私も地震をきっかけにアメリカに来たけれど、家族も帰る家も国も失っていないし、英語を学んでいるのも仕事のためではなかった。ハイチの地震のことは知っていたけど、遠い国のことすぎたし、同じ年にあった東北大震災の衝撃で記憶の彼方。あまりの状況の違いと、「彼と話している何も知らない自分」に愕然とし、帰りの道すがらとぼとぼと歩きながら自分の情けなさに涙しました。

 それからは、価値観が180度変わりました。発見と驚きの連続。それまで普通だと思っていたことが普通でなくなるし、気にしていたことが最高にチッポケで自分はなんて小さいんだと。国と人へのアンテナがピンと貼り異なる価値観をどんどん受け入れていって、言葉がわからなくても何か違ったものを感じることができるのを噛みしめていました。世界についての本やニュースを読みあさり、会う人会う人に意見を聞くことで日本や世界の動きもたくさん見えるようになったのです。

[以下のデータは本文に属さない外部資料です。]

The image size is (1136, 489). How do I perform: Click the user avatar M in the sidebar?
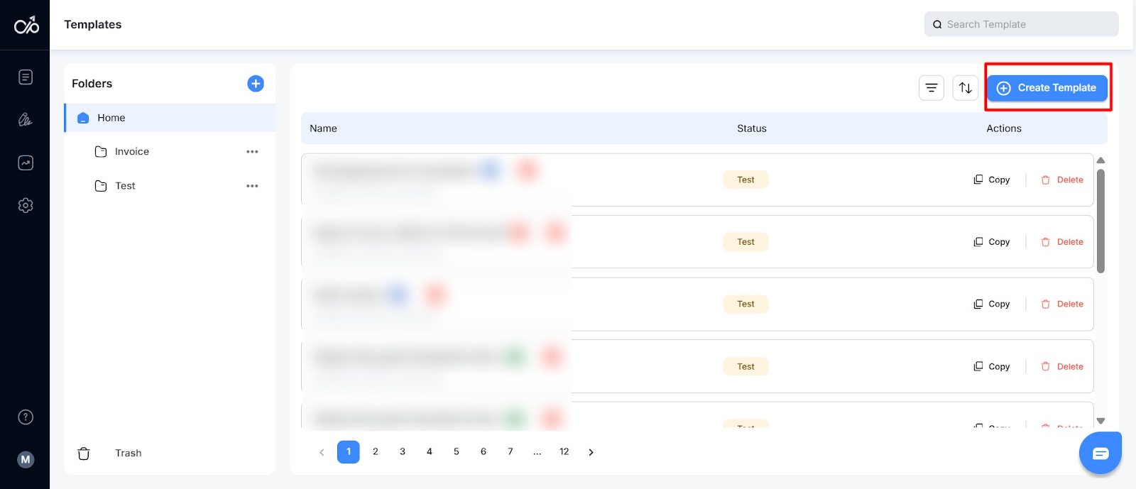click(25, 459)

※オハイオ州シンシナティーのおうち(私が最も好きな地域のひとつ。ローカルだけど自然が多くゴルフが平日$32と格安) 

 ごく普通の日本人女子だった、私の興味・関心の幅は広がり、視野が地球規模になりました。これがグローバルかと言われれば、まだまだだと思いますが、確実にグローバルを考える一歩を踏み出した出会いでした。

日本は、物価や対外政策的に外国人(特に途上国の方)が住みづらい国です。これは、私たちがそのような方と接する機会も少ないということ。知らないでいるのも幸せですが、知った時の人生観の広がりは相当なものです。私は初めての海外生活でこれを感じましたが、もっと幼い時から、この考えをもっていればなぁ、と今後の日本の教育などにも関心を寄せる毎日です。

さて、こんな感じで自己紹介は終わりです。